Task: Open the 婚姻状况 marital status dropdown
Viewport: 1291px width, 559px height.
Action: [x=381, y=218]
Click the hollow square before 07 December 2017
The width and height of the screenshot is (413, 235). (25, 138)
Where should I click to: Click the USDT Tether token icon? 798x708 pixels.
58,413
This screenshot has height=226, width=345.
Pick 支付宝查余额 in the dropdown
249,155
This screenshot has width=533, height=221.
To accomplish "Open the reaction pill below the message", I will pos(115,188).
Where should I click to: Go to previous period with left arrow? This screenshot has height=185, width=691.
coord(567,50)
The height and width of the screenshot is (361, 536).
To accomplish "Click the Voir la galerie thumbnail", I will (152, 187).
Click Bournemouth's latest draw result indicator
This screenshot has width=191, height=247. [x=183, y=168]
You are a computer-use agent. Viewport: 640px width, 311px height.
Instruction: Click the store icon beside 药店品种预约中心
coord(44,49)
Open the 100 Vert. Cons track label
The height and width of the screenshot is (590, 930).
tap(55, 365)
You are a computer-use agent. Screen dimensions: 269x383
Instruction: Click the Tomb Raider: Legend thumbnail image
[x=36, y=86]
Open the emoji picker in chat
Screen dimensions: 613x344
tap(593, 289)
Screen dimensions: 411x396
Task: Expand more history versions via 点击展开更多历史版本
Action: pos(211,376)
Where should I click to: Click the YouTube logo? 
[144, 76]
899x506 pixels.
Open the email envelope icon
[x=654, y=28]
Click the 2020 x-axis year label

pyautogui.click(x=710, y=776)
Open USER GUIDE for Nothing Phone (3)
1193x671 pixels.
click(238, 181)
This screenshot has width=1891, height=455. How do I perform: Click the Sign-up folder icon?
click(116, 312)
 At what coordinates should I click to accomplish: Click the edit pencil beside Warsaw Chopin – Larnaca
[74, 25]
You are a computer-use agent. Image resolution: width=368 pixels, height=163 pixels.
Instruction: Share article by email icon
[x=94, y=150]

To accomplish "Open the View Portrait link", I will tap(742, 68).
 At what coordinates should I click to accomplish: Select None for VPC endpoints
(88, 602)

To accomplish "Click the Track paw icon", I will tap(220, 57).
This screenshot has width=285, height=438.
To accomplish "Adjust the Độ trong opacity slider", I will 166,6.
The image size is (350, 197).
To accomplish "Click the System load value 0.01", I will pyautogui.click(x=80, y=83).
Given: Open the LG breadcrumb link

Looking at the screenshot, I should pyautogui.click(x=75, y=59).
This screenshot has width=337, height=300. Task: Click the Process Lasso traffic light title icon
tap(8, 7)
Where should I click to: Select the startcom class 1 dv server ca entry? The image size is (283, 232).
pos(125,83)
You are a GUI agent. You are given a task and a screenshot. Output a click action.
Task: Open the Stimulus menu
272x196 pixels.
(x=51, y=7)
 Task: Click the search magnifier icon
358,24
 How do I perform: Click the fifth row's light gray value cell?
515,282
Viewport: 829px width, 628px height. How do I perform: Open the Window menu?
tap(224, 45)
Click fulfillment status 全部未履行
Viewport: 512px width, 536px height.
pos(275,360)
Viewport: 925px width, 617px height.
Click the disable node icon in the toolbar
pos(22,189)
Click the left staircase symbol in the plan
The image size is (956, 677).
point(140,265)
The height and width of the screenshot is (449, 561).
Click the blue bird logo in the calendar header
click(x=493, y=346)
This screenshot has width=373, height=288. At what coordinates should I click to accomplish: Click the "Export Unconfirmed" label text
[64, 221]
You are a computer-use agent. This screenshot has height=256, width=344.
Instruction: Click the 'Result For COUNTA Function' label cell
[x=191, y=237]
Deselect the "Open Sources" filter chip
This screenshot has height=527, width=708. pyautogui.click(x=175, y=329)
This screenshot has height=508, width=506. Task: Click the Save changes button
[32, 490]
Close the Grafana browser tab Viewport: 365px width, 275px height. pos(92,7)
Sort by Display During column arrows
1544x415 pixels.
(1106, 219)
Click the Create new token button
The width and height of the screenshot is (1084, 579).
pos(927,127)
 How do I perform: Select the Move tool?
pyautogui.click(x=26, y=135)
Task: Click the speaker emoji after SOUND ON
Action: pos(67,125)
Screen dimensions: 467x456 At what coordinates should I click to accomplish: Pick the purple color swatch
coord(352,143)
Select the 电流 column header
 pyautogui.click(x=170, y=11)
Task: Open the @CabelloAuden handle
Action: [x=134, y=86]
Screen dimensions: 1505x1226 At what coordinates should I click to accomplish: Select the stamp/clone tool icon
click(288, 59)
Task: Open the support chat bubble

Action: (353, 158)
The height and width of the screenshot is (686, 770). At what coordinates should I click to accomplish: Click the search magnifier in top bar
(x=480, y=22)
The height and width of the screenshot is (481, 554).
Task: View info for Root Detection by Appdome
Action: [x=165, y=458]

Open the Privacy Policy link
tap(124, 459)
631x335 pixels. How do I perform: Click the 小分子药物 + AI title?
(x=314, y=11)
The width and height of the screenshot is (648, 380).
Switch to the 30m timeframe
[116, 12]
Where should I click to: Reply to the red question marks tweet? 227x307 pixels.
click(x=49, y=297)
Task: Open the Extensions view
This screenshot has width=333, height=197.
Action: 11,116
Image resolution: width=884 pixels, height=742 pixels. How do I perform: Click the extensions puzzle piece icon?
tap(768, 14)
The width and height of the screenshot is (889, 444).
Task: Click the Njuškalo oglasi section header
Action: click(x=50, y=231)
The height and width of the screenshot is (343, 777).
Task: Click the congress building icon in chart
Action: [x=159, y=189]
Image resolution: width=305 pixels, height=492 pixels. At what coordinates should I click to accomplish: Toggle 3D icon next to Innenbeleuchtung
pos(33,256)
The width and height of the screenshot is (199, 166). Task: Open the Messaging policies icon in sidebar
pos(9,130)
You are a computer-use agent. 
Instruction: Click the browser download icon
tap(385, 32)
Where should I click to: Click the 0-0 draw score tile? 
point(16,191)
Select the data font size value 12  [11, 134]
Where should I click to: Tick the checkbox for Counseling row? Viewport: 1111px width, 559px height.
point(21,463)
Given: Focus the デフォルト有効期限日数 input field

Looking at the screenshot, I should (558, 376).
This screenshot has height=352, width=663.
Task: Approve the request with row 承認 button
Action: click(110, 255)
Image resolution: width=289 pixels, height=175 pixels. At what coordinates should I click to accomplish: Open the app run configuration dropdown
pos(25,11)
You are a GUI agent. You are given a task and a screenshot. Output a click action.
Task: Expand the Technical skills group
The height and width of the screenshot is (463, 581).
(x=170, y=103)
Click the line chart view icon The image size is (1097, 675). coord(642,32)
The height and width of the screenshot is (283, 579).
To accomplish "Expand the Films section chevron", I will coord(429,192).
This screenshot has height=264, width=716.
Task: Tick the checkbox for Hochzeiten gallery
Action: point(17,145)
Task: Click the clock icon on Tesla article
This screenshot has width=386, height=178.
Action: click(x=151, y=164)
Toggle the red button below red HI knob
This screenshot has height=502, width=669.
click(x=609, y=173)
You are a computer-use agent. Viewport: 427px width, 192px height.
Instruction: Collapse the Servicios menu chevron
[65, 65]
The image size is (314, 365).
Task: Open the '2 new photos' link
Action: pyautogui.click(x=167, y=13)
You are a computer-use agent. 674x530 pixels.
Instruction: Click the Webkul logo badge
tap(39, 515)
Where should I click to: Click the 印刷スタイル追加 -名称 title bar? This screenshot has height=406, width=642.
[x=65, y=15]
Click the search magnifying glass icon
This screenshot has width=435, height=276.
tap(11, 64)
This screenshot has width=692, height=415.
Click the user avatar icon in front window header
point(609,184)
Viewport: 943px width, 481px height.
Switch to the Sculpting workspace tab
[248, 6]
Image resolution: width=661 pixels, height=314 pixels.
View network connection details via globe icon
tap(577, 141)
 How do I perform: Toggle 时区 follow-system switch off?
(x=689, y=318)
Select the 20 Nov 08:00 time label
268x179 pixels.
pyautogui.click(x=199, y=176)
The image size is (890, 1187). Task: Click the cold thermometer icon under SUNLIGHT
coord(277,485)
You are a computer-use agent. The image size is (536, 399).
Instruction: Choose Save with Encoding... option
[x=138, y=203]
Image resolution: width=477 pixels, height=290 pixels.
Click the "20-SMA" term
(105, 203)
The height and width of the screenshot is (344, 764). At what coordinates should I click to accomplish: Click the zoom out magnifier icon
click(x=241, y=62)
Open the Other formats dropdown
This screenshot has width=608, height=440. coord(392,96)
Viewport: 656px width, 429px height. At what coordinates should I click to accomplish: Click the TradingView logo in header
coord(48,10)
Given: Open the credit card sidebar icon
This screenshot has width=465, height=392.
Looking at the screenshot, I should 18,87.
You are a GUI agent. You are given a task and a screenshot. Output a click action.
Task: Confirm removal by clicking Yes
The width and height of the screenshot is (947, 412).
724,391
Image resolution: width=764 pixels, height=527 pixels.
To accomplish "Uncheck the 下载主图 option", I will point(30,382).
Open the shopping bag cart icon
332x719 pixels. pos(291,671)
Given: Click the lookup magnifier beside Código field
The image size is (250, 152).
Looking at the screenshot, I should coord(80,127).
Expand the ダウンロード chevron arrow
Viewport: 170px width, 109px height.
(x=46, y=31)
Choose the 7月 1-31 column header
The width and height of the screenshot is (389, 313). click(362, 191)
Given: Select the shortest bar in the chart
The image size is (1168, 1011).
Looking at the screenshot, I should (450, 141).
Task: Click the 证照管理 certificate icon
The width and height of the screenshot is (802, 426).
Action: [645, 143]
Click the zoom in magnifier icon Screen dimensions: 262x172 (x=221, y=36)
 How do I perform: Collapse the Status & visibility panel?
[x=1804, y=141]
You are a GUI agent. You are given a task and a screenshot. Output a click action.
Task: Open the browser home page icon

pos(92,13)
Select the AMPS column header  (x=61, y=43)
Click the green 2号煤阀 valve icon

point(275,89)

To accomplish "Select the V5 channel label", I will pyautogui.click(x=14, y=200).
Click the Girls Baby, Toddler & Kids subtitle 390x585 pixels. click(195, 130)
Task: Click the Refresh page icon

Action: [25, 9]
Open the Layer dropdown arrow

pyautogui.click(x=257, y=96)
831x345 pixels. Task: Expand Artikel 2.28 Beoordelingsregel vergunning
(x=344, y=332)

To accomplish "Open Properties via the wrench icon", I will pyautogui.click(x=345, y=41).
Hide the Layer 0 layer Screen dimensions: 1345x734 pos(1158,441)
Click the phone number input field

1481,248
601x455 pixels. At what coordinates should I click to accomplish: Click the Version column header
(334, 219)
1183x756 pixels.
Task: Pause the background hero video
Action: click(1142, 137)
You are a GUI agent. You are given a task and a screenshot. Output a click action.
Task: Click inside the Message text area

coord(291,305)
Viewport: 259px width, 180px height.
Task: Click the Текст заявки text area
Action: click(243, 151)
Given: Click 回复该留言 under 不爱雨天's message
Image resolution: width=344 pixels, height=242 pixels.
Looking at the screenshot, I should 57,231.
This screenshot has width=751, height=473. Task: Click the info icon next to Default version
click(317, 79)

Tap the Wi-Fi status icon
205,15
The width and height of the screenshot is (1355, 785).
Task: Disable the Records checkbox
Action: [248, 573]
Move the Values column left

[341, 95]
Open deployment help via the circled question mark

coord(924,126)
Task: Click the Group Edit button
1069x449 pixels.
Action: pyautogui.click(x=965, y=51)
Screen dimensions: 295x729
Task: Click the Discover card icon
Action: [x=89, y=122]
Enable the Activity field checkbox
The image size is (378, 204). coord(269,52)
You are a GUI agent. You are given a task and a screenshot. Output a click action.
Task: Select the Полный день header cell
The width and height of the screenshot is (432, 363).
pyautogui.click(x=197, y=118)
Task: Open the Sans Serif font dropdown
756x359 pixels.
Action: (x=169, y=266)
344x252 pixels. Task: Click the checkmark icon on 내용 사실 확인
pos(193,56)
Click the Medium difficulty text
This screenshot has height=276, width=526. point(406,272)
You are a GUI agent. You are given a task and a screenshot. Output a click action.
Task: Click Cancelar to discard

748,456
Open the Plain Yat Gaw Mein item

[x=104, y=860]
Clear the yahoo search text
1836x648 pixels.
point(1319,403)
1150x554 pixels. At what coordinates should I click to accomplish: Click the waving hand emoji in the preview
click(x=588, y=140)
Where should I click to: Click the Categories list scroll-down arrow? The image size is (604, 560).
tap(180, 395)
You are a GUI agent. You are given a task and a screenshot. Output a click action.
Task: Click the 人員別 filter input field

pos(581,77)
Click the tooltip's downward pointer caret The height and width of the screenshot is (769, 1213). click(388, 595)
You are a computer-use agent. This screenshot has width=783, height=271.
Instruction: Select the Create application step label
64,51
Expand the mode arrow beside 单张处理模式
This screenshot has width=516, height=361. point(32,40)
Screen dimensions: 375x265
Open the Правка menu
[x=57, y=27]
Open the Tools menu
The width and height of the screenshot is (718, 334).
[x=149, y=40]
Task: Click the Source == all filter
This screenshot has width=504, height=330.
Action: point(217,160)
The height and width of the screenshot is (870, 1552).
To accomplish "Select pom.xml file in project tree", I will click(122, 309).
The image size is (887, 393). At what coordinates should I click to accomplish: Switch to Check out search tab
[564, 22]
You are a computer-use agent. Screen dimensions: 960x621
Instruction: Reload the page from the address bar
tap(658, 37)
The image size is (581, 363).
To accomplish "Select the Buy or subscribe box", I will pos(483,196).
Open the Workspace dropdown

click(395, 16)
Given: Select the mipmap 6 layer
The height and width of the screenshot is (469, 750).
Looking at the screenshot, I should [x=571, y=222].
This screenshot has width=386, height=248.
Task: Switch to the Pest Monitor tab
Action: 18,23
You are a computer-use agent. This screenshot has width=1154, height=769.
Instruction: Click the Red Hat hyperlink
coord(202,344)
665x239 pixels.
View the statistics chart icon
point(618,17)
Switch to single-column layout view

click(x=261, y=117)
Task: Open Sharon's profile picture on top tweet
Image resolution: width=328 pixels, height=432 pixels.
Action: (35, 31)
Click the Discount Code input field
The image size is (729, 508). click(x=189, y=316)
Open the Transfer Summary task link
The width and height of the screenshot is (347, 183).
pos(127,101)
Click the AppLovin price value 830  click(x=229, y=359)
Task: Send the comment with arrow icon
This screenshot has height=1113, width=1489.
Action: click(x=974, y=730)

+++

● TASK TO COMPLETE
A count is needed of the lines above that hold the word "font"; give that count and no other text.

● EXPECTED OUTPUT
2